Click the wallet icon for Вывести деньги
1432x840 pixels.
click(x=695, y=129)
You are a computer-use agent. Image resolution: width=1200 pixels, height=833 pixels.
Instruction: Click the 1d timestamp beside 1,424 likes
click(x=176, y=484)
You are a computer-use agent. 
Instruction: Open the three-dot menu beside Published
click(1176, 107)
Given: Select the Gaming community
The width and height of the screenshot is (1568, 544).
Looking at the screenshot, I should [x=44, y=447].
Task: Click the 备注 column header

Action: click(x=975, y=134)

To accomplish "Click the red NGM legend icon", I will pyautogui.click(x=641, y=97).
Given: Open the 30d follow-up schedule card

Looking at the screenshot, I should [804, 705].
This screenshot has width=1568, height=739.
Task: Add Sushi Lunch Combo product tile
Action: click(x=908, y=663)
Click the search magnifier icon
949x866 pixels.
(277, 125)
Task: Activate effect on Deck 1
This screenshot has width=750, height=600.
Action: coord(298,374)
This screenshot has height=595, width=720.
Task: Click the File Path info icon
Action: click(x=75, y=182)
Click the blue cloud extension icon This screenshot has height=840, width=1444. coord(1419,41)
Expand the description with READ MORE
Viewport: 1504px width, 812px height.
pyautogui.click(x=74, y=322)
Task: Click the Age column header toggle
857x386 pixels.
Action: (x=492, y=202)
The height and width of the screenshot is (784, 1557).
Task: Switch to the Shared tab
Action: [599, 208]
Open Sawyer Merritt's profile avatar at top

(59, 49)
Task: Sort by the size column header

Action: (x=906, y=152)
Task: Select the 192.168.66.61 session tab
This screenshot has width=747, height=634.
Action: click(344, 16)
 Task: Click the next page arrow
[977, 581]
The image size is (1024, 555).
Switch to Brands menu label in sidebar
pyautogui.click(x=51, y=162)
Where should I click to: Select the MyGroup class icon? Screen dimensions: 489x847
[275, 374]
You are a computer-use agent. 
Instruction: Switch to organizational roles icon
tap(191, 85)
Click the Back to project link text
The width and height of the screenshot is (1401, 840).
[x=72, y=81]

::::

▶ **Written problem**:
How many lines in the entries above contain the string "Instruction"? Reply with the number only.

▶ **Full response**:
3